==== DATA EXTRACT ====

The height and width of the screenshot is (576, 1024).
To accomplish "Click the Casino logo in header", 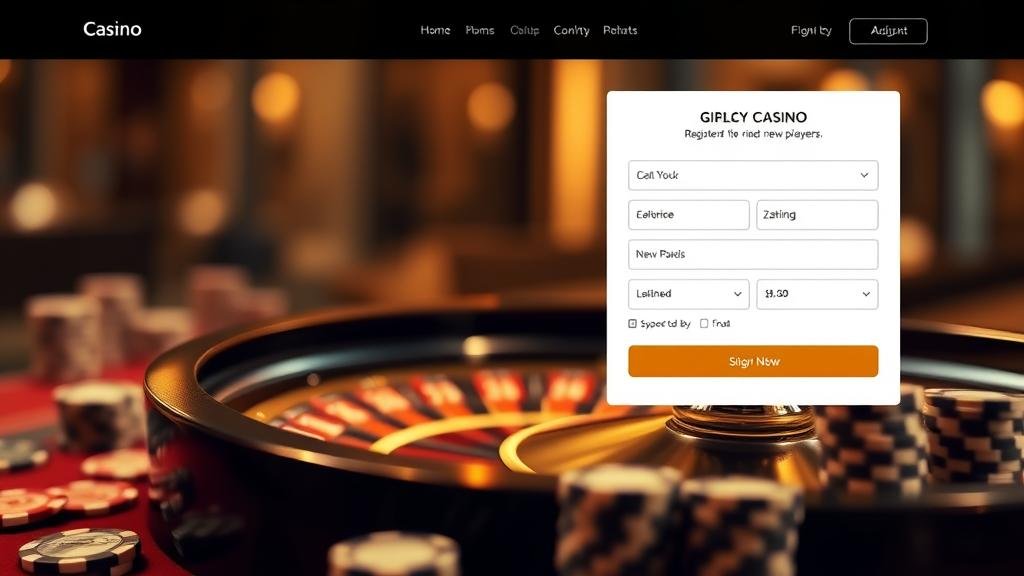I will pyautogui.click(x=112, y=29).
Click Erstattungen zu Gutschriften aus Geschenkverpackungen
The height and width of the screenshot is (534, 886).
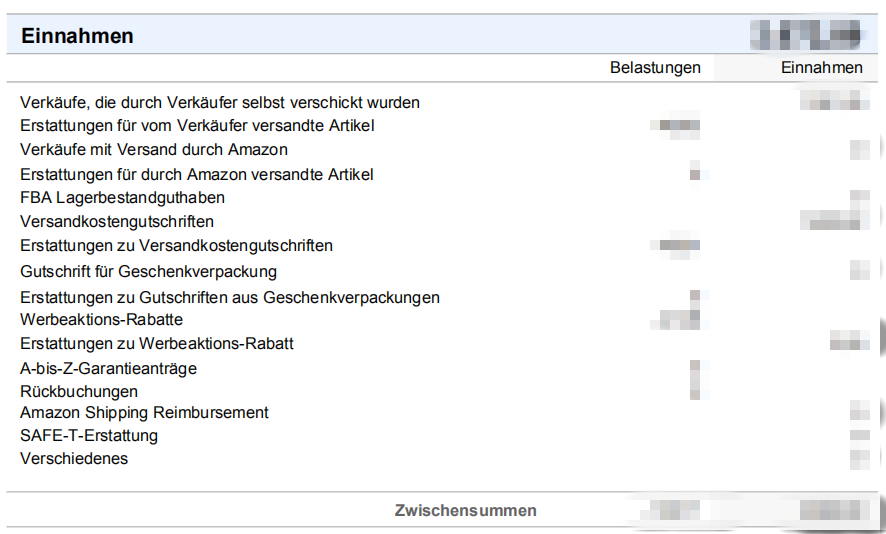tap(230, 297)
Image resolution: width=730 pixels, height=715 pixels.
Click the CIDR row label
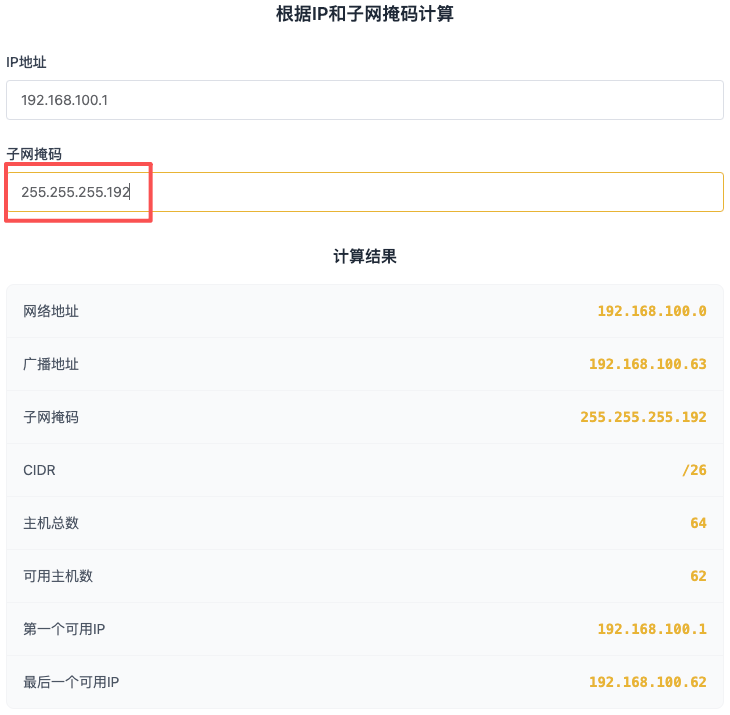point(39,470)
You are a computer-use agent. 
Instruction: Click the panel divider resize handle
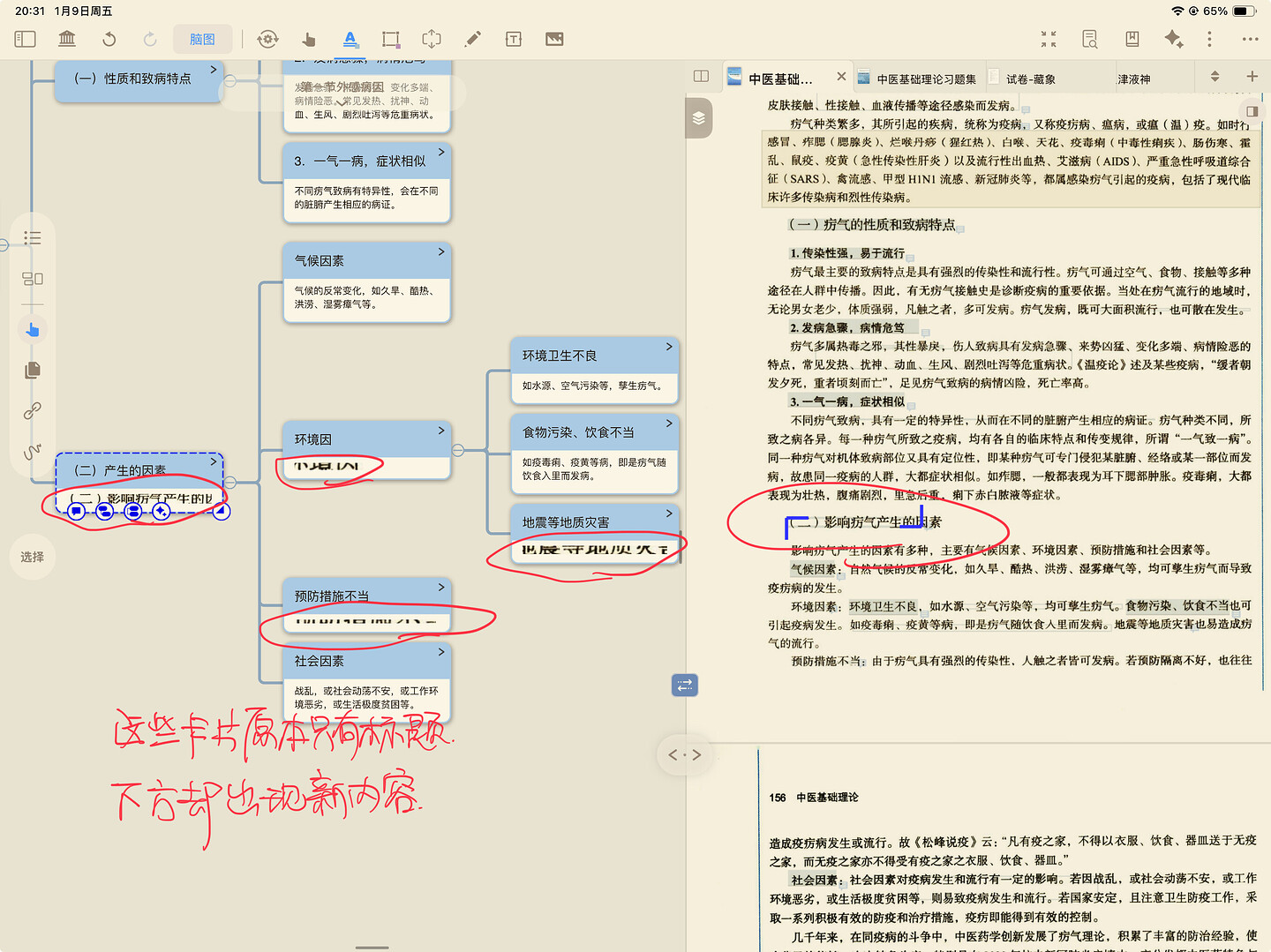click(x=685, y=754)
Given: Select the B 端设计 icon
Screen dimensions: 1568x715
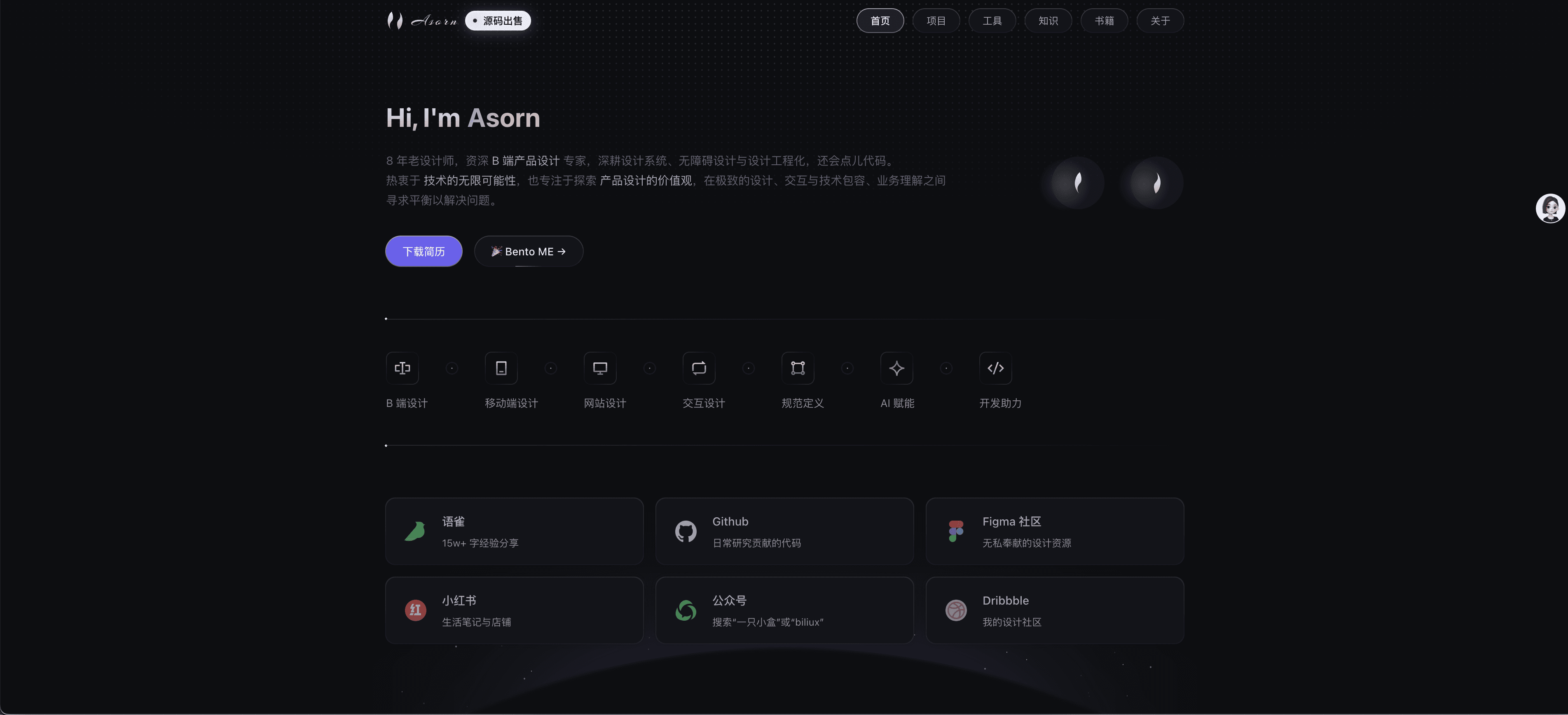Looking at the screenshot, I should [403, 368].
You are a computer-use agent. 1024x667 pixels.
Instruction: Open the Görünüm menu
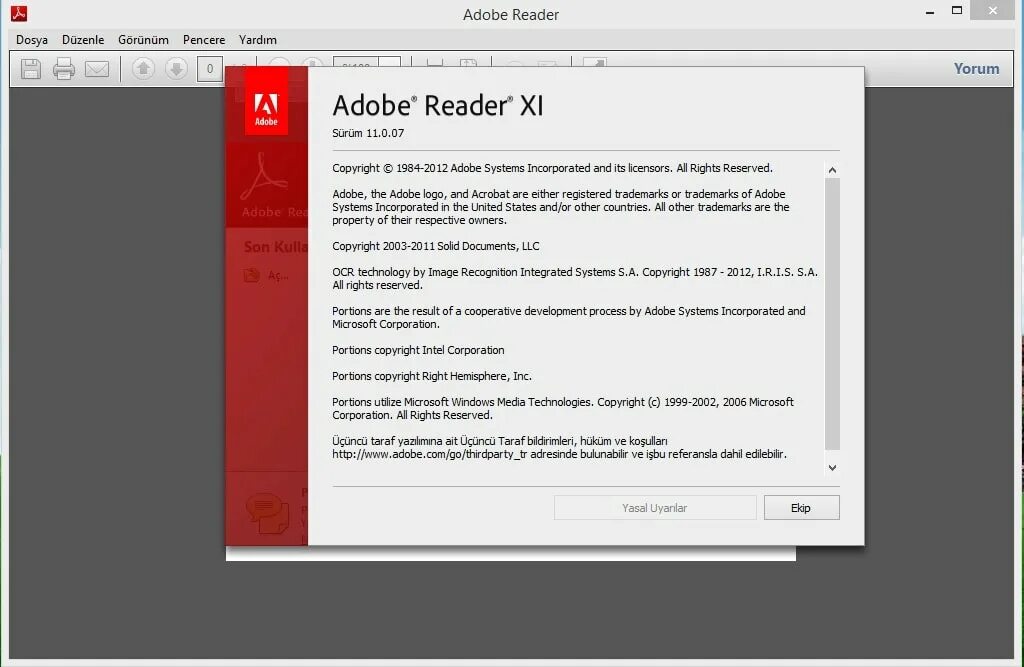[142, 40]

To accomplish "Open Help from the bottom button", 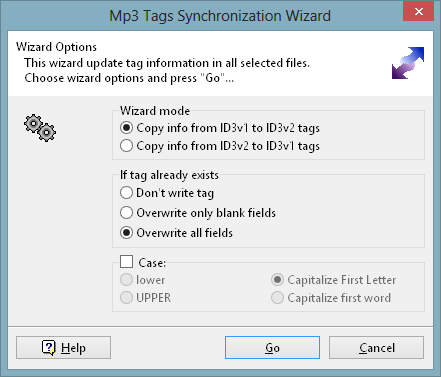I will coord(63,348).
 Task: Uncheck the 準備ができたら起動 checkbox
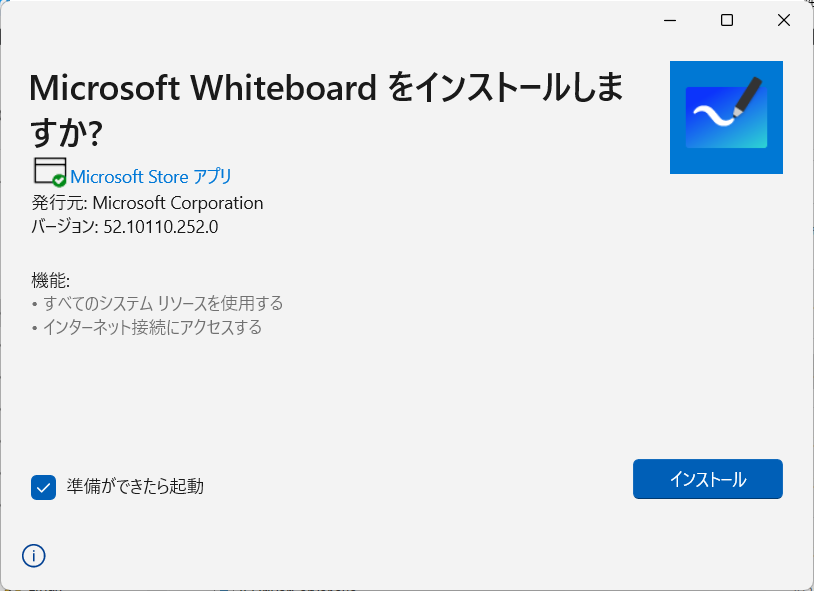click(x=44, y=487)
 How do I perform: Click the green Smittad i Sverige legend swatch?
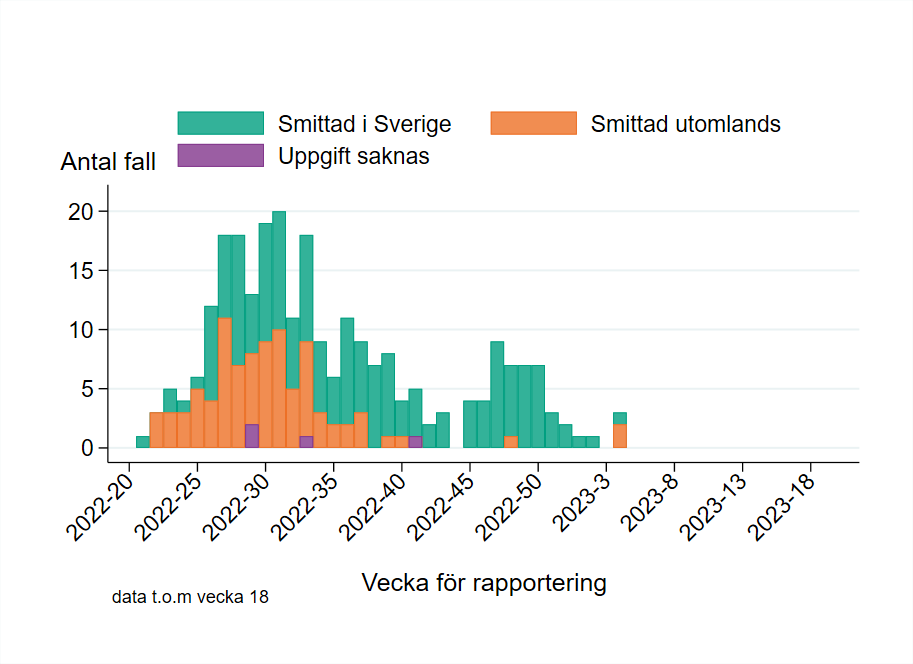click(221, 123)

====

§ **YOUR ASSIGNMENT**:
Scan the records above and count the lines that contain "pixels". No text besides the count.

§ **RESULT OF THE TASK**:
2